Предложение напечатал, точку поставил, задумался – как к следующему эпизоду перейти?
– Гош, а Гош! Ты хитренький! Сам забрался, а мне, старику, кто поможет? – услышал я чей-то просящий голос, но внимания особого не обратил, не хотелось отвлекаться.
– Старику! Ха-ха, старик нашелся! – Этот голос уверенный, с насмешинкой. – Если бы мне Лэн такое сказал, я бы еще поверил. А ты, Сав, рановато в старики записался. Полвека не минуло, как на пенсию вышел, а туда же! Меньше ленись! Все ты на других выехать норовишь. Спишь, спишь, и отдохнуть тебе, бедняжке, некогда.
– Да помоги ты, что, убудет от тебя? – вмешался еще один голос, неторопкий, дедовский.
Сопение, царапанье, просьбы и ворчания заполнили мой кабинет. Так уже было и не раз. Единственное что внове, – я мог разобрать слова, хотя не очень старательно прислушивался.
– От меня не убудет. Я нагнусь не переломлюсь. А как не будет меня под рукой, один на один с трудностями окажется, на кого пронадеется, кого ждет-прождет? Дядю? Нет, пущай сам постарается, попотеет. Ему же в будущем сгодится, и меня добрым словом вспомянет.
– Ох и строг ты, Гош.
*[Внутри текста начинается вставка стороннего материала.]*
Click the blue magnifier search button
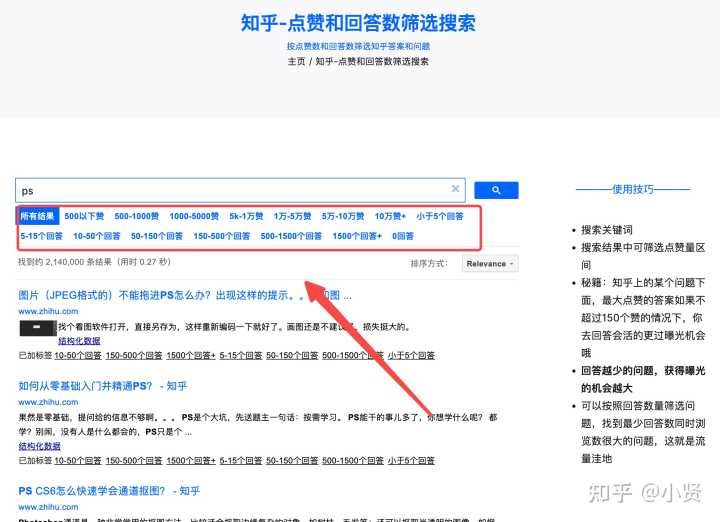This screenshot has height=522, width=720. [496, 190]
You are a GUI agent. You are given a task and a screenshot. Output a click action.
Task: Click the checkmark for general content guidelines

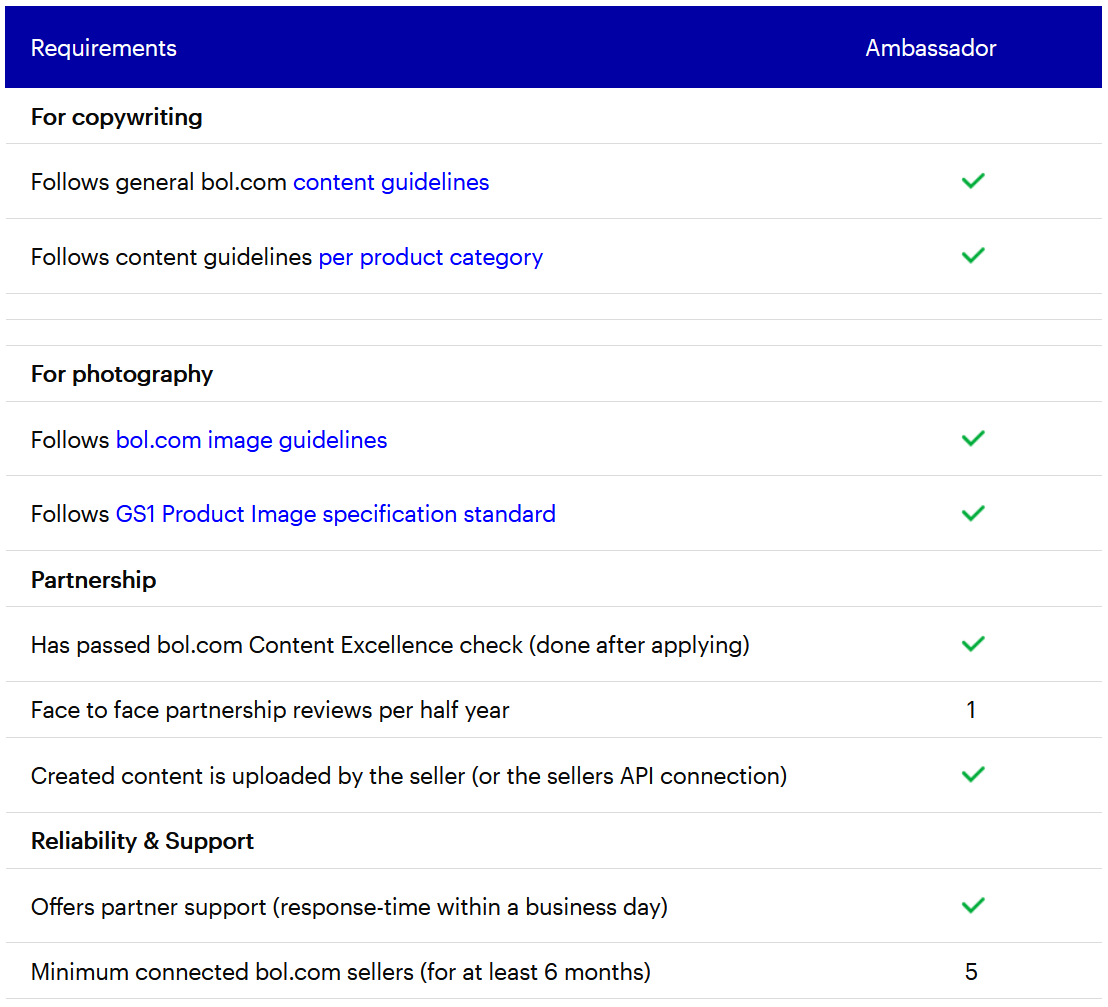[972, 181]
И в кого такой уродился? Вроде, что батюшка твой, что матушка добрее добрых были.
– Хватит старое вспоминать да пустяками языки мозолить. Ишь, растрещались, сороки!
– А и то верно, Лэн, чего это мы? Человек работает, – уважительно сказал тот, кого называли Савом. Голоса у них были непохожими и по тембру, и по интонации, и я подбирал под голоса имена.
– Думает, – не менее уважительно ответил Лэн.
– Писатель! – протяжно произнес еще незнакомый мне голос. В нем угадывались рассудительность и неторопливость.
– Нет, сказочник, – поправил Сав.
– Это одно и тоже, – сказал Гош. По его голосу и уверенности можно было сделать вывод – Гош хоть и самый молодой среди них, но состоит за главного: его побаивались и к словам его прислушивались.
– Ну да, ну да, – поспешил согласиться Сав. Он явно переигрывал в своем поддакивании, со стороны мне даже показалось, что он подлизывается к Гошу. – Никогда бы не подумал, что писатели живые. Мне почему-то казалось, да и сейчас еще кажется – они все в прошлом столетии вымерли.
– Ну ты даешь! – рассмеялся Гош. – Вымерли! Они по-твоему – динозавры?
– Не привязывайся к словам! – насупился Сав. – Я перепутал. Имею я право перепутать? Не вымерли, а умерли. Вот как хотел сказать. Ты же понял меня, а привязываешься нарочно.
– Да, нарочно! – подтвердил Гош. – Ты думать не хочешь, а я тебя слушай и головой кивай? Нет, избавь! Хоть на старости ума наживай.
– Да в чем наживать? – Сав никак не мог понять, чего от него хотят.